I haven’t been able to solve it and hence, didn’t get this issue up again.

lissyx · March 12, 2020, 11:20am

So basically you are basing your assumptions on an older release, when we repeatedly mentionned that newer versions should improve.

Your behavior could be explained by so many implementations details, and yet you are focusing on solving the wrong issue.

kdavis · March 12, 2020, 12:21pm

The blog post I linked to, which I guess you didn’t look at, indicates that streaming has improved a lot with respect to latency since 0.5.1.

reuben · March 12, 2020, 1:40pm

The streaming API gives the exact same output as feeding the entire file at once. If you’re seeing differences, it’s likely a bug in your code. For example, you could be dropping frames.

sayantangangs.91 · March 13, 2020, 9:41am

Yes. The reason being I’ll have to train with transfer learning on 0.6.x. I’m reading all 0.6.x files now and thanks a lot, I’ll take this up now.

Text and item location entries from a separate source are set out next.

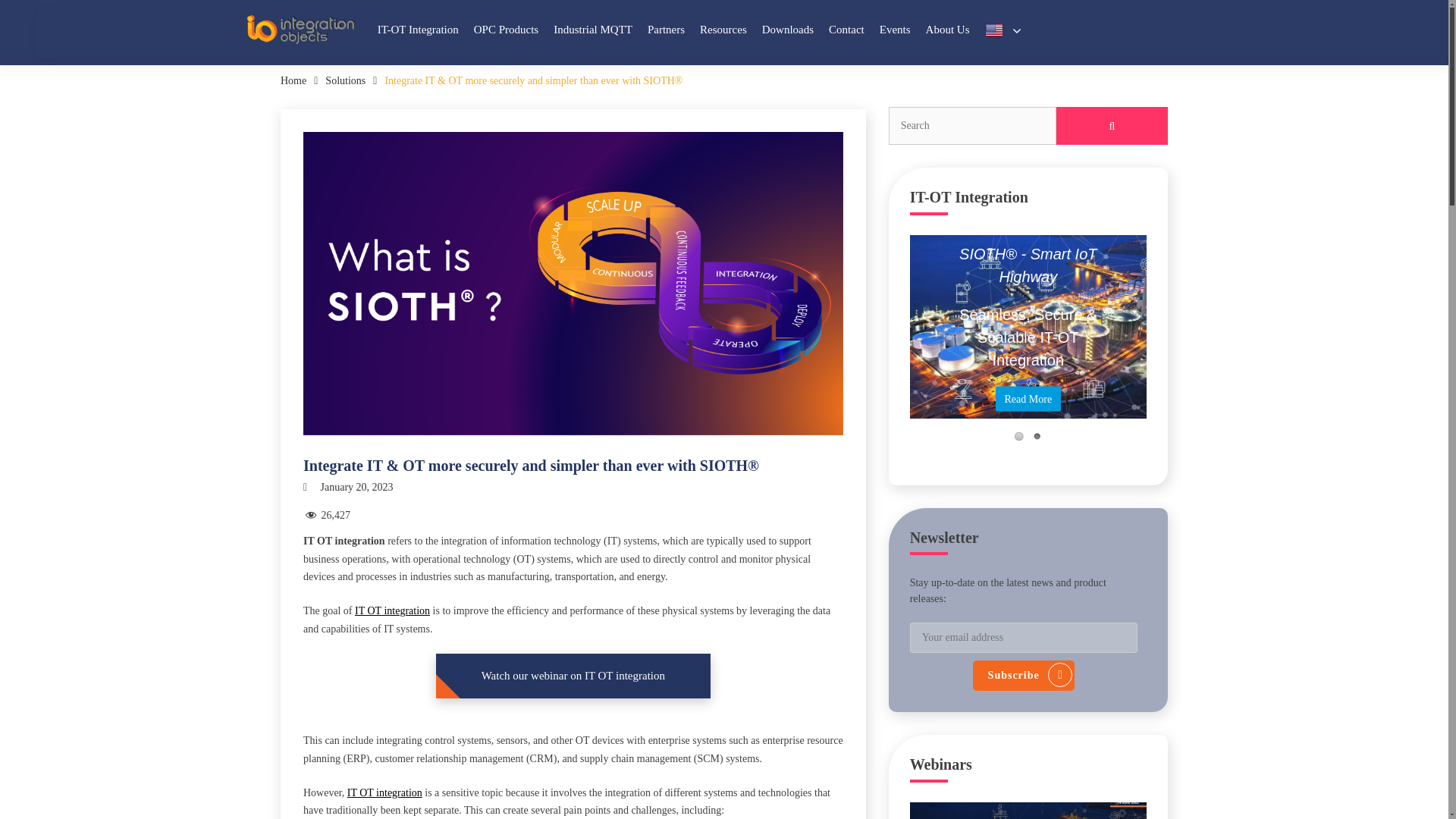
OPC UA IoT Broker (842, 341)
OPC UA Server For Databases (842, 312)
OPC UA Server For DNP3 (842, 244)
IT-OT Integration (417, 29)
OPC UA Server For SNMP (842, 214)
OPC UA Wrapper (842, 223)
OPC UA Server Toolkit (842, 401)
OPC UA Client (842, 164)
OPC UA Client Toolkit (842, 253)
OPC DA Archiver (842, 489)
OPC UA Universal Server (842, 135)
OPC DA Logger For CSV (842, 519)
OPC Client For OLEDB (842, 430)
OPC Data Archiving (499, 144)
OPC Products (506, 29)
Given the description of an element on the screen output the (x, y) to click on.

I’m looking at it now and will take this up and see how fast we can move to 0.6.x (as we’ve to retrain as well).

I’m looking at it. Surely that could be the case. I’ll analyse it if that is the real problem. But I’ll do that once we update to the newer version.

Just a small thing here, for 0.7.x-stable, what’re the timeline?

lissyx · March 13, 2020, 9:43am

Please rely on current master for transfer learning. The old transfer-learning2 branch is deprecated and dead, features has been merged properly.

sayantangangs.91 · March 13, 2020, 9:49am

Okay. So I’ll use the master branch. That seems a major change. Congrats for the merger.

lissyx · March 13, 2020, 9:50am

Congrats goes to @josh_meyer and @reuben. I just played the role of the painful guy constantly asking @josh_meyer to merge.